この詩も起承転結の詩。二連ずつで一組になった起承転結。
「そう読んだ上で、何か、気づくことある?」
なかなか返事がなかったが。
最終連には、それまでつかわれていたことばが、つかわれていない。つかわれていないことばは、ふたつある。ひとつはそれぞれの「組」の最初の行の「なか」。
「一篇の詩のなかには/内と外とにしめ出されて」では、それこそ意味が通じなくなるから「なか」がない。「内と外とにしめ出されて」ということばを手がかりにすれば「なか」は単なる「内部」ではなく、それこそ「抽象的」なものである。「なか」は「場」であり、「時間」かもしれない。
「思い出(過去)」が嫌いといった瞬間に、消えてしまうような何かかもしれない。
もうひとつ「だが」というこばもない。
最後の連には、どんな否定もなく、ただ存在の「肯定」がある。「きらい」なものがあるかもしれないが、それをふくめて受け入れている「私」という存在を感じる。
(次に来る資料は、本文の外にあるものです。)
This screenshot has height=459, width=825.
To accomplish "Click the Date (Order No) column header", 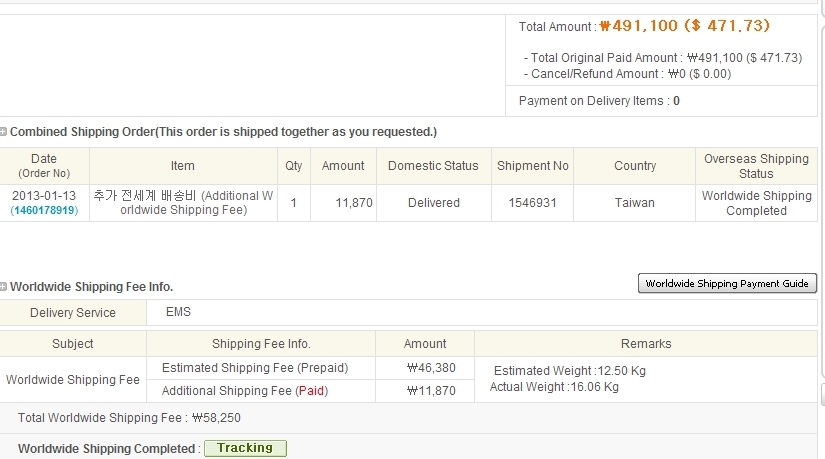I will [44, 166].
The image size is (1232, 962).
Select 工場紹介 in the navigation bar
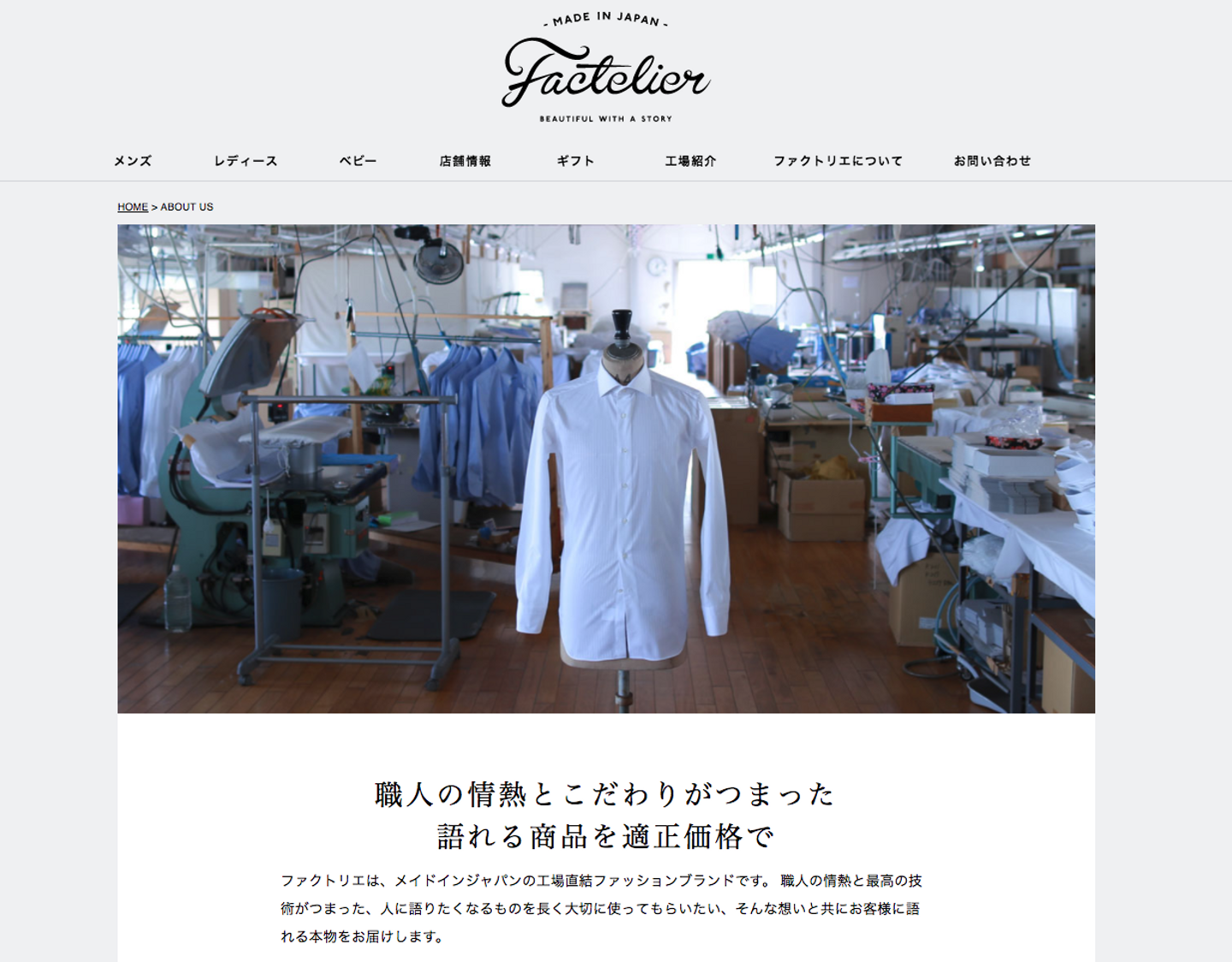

最後の1行は、カルメン・マキが歌った「ときには母のない子のように」を思い出させる。
****
場 青柳俊哉
太陽が一つ 空にある
枯葉一枚 空をふかれていく
浜辺に群生していた芒はやかれた
貝の未知の深さへ 潮水は降りていった
裸木にとまっていたエメラルドの小鳥
わたしはそれらの中にある
たおやかな場
眼にはみえないところで
波のようにつづくわたし
光を超えて 記された文字
真空の果てにうかぶ
綿毛のような感情
*
就寝 木谷 明
明るいので外へ出ました
空は水のようでした
ほんとうに こうもりが とんでいる
ほんとうに こうもりが とんでいる
足のつかない学校のプールに沈んで
沈んで
見てた
それが時間というのなら
つづきはここまで
青柳と木谷の作品も、どこか長田、寺山の詩に通じるものがあるかもしれない。いや、ほんとうは、それはないのかもしれないが、作品をつづけて読んでくると、どうしても先に読んだ詩の印象が紛れ込むことになる。
それは、どういうことか。
寺山の「詩」は、長田の「ことば」に置き換えられないか、と私は感じたが、青柳と木谷の詩では、そういう「置き換え」が可能なことばはないだろうか。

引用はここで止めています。